Thomas has held residencies at Skowhegan School of Painting and Sculpture, Madison, Maine (2013) (resident faculty); Versailles Foundation Munn Artists Program, Giverny, France (2011); Anderson Ranch Arts Center, Snowmass Village, Colorado (2010) (painting faculty); Studio Museum in Harlem, New York (2003); Vermont Studio Center, Johnson, Vermont (2001); and Yale Norfolk Summer of Music and Art, Norfolk, Connecticut (1999).

==Notable works in public collections==

- Panthera (2002), Studio Museum in Harlem, New York
- Instant Gratification (from Brawling Spitfire Wrestling series) (2005), Rubell Museum, Miami/Washington, D.C.
- Rumble (from Brawling Spitfire Wrestling series) (2005), Art Institute of Chicago
- Mama Bush II, Keep the Home Fires Burnin' (2006), Rubell Museum, Miami/Washington, D.C.
- Remember Me (2006), Yale University Art Gallery, New Haven, Connecticut
- Can't We Just Sit Down and Talk It Over? (2006–2007), Art Institute of Chicago; and Studio Museum in Harlem, New York
- A Little Taste Outside of Love (2007), Brooklyn Museum, New York
- Lovely Six Foota (2007), International Center of Photography, New York
- Madame Mama Bush in Black and White (2007), Brooklyn Museum, New York
- Sista Sista Lady Blue (2007), San Francisco Museum of Modern Art
- Oprah Winfrey (2007–2008), National Portrait Gallery, Smithsonian Institution, Washington, D.C.

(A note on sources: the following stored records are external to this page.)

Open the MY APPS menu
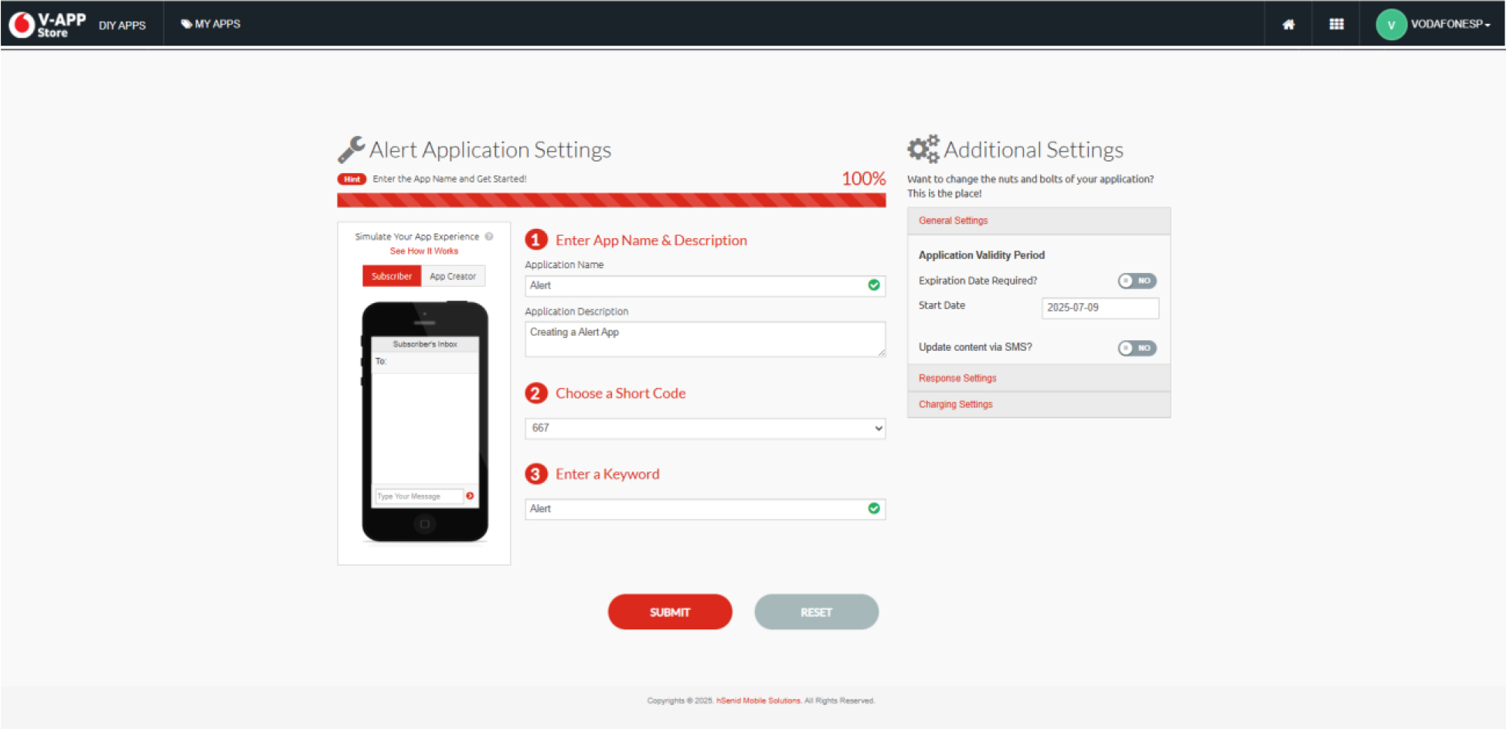Viewport: 1506px width, 729px height. [210, 24]
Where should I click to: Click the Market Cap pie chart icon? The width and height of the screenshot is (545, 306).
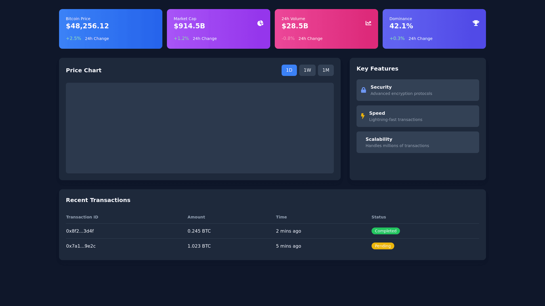pyautogui.click(x=260, y=23)
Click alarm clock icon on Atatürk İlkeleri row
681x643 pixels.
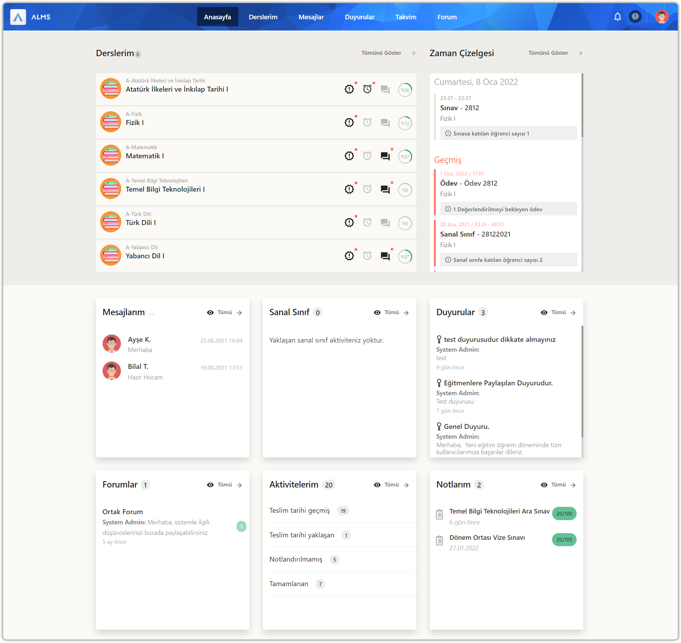tap(367, 89)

- Din Avec la Main Dans le Miroir (2008), Pennsylvania Academy of the Fine Arts, Philadelphia
- Michelle O (2008), Baltimore Museum of Art; Museum of Fine Arts, Boston; and National Portrait Gallery, Smithsonian Institution, Washington, D.C.

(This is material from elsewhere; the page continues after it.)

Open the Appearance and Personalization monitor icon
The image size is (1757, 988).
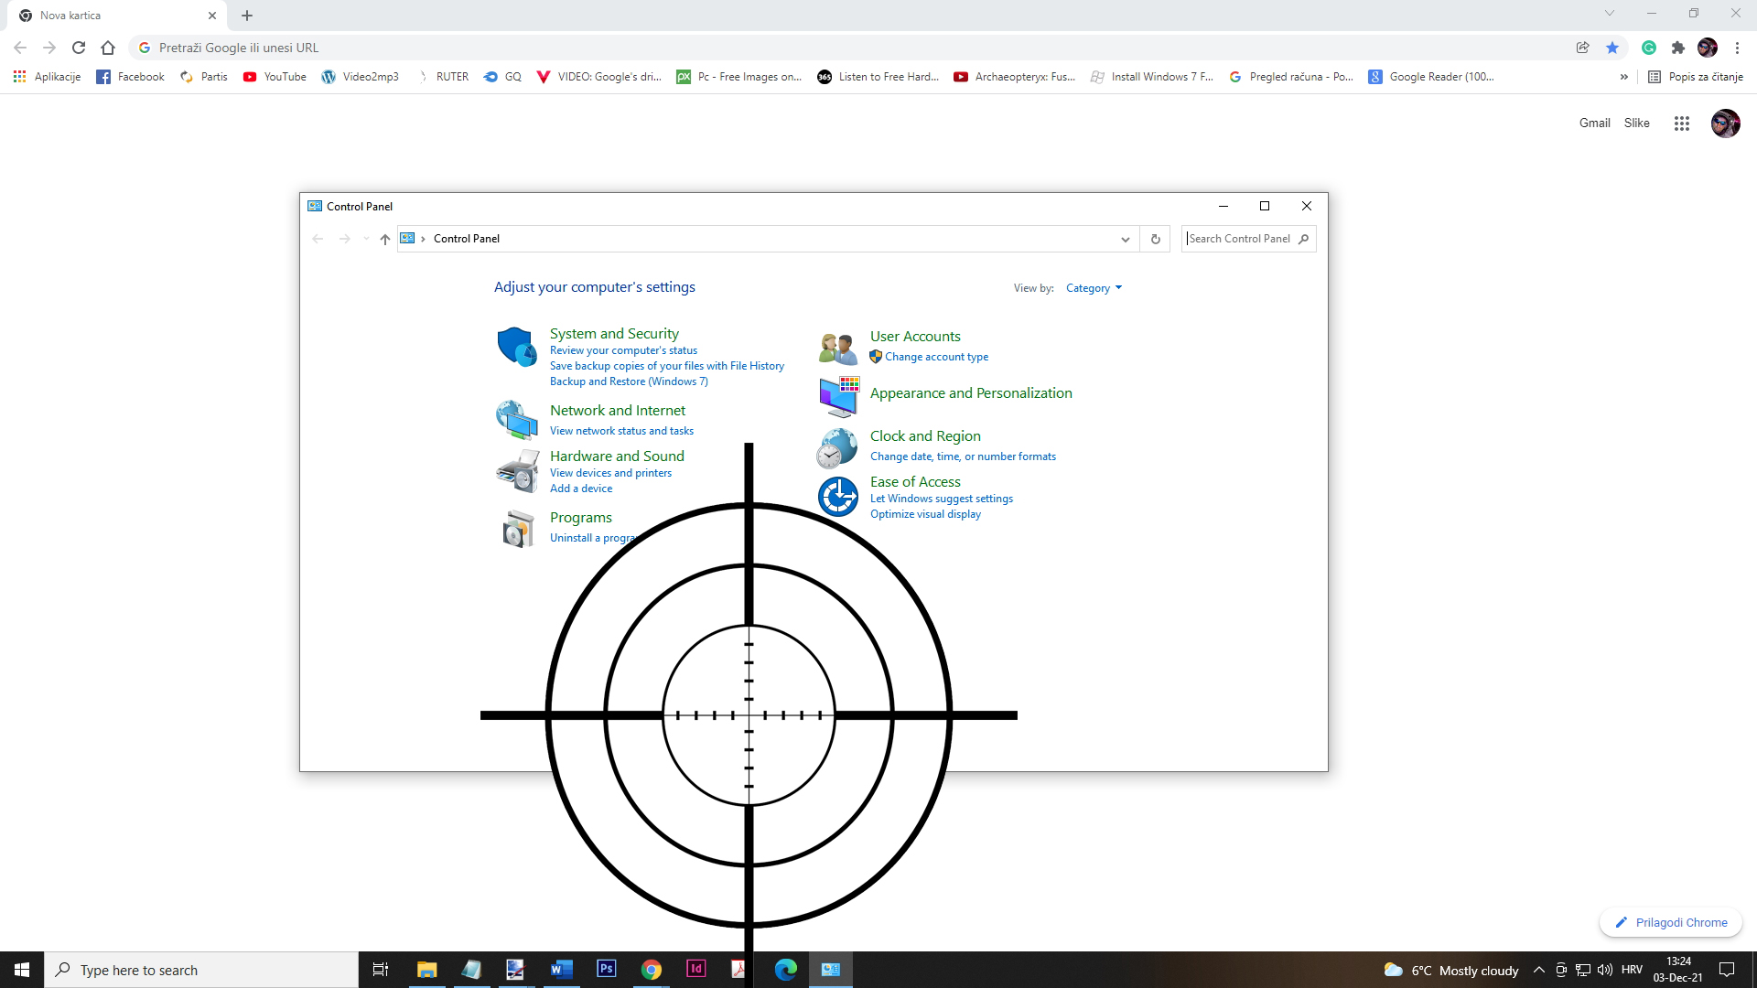pyautogui.click(x=838, y=396)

- A Moment's Pleasure in Black and White (2008), Whitney Museum, New York
- Portrait of Qusuquzah (2008), Minneapolis Institute of Art
- A-E-I-O-U and Sometimes Y (2009), National Museum of Women in the Arts, Washington, D.C.
- Ain't I A Woman (Keri) (2009), Museum of Modern Art, New York
- I Learned the Hard Way (2010), Montreal Museum of Fine Arts
- Le déjeuner sur l'herbe: Les Trois Femmes Noires (2010), Baltimore Museum of Art
- Portrait of Mnonja (2010), Smithsonian American Art Museum, Smithsonian Institution, Washington, D.C.

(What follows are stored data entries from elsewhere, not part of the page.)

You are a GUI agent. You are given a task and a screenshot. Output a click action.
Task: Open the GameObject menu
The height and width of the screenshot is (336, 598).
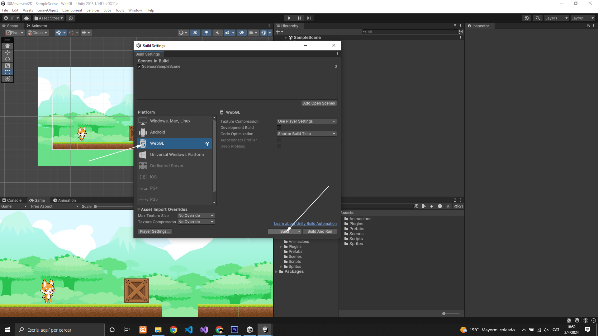pyautogui.click(x=47, y=10)
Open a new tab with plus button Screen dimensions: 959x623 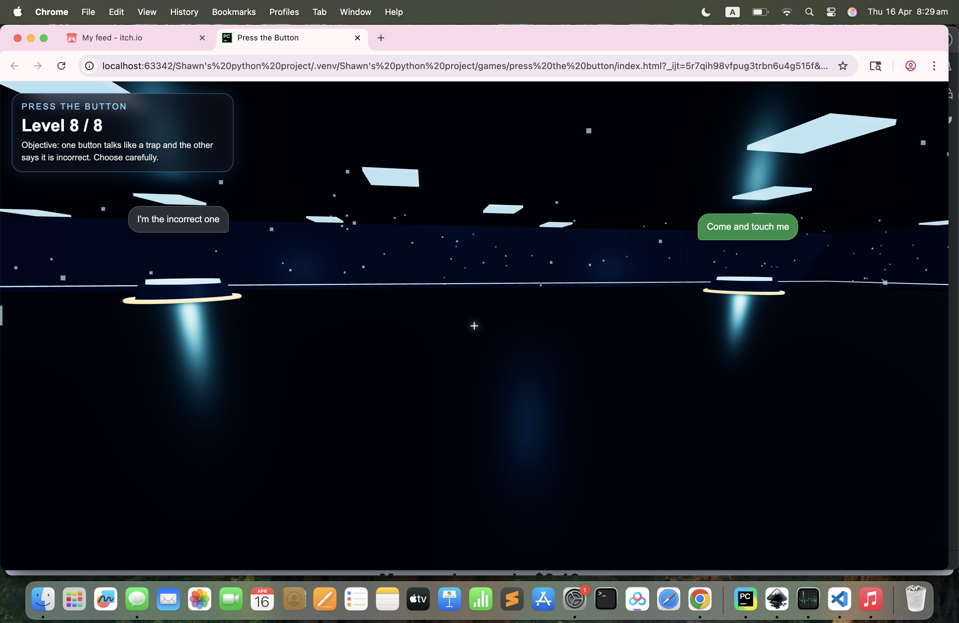(x=380, y=38)
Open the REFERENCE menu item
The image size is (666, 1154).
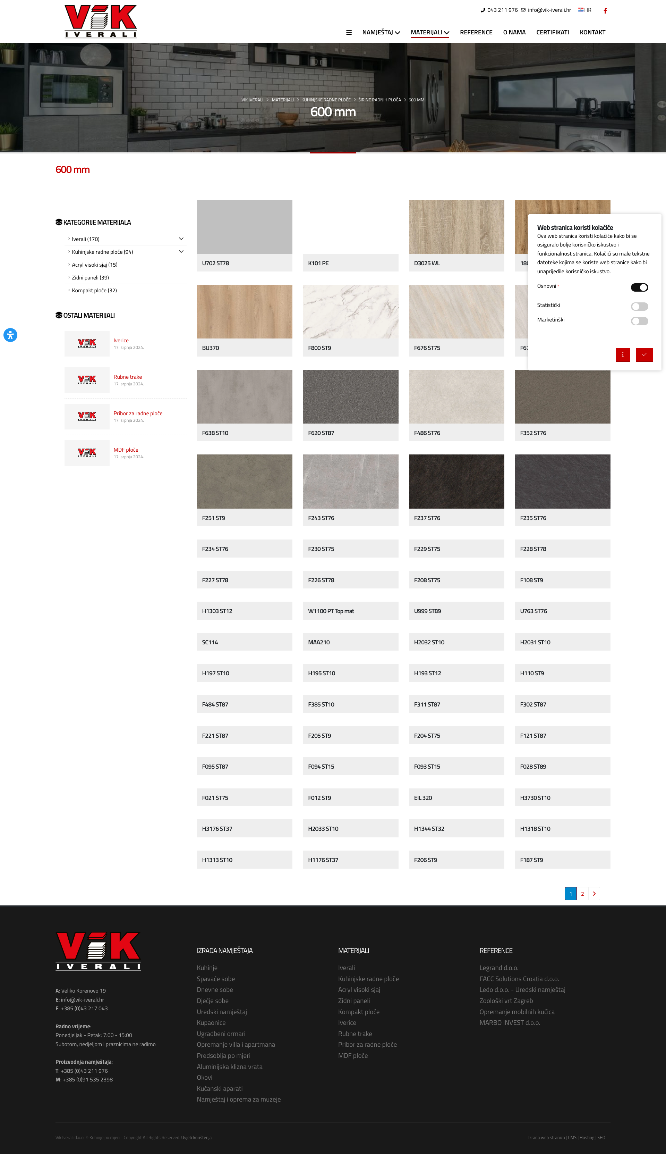(x=476, y=33)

- You're Gonna Give Me the Love I Need (2010), Allen Memorial Art Museum, Oberlin, Ohio
- Melody: Back (2011), National Gallery of Art, Washington, D.C.
- Qusuquzah, une très belle négresse 1 (2011), San Francisco Museum of Modern Art
- Portrait of Marie Sitting in Black and White (2012), Pennsylvania Academy of the Fine Arts, Philadelphia
- Sleep: Deux Femmes Noires (2013), Museum of Fine Arts, Boston
- Hair Portrait #20 (2014), Seattle Art Museum
- Racquel: Come to Me (2016), Whitney Museum, New York
- Resist #2 (2021), Baltimore Museum of Art
- Guernica (Resist #3) (2021), Crystal Bridges Museum of American Art, Bentonville, Arkansas

==Personal life==
Thomas is an out lesbian. Her former partner, collaborator, and long-time artistic subject is Racquel Chevremont. With Chevremont, Thomas founded The Josie Club, a support network for queer female artists of color to help support, fundraise and sponsor their work. Thomas and Chevremont separated in 2020 after a decade together.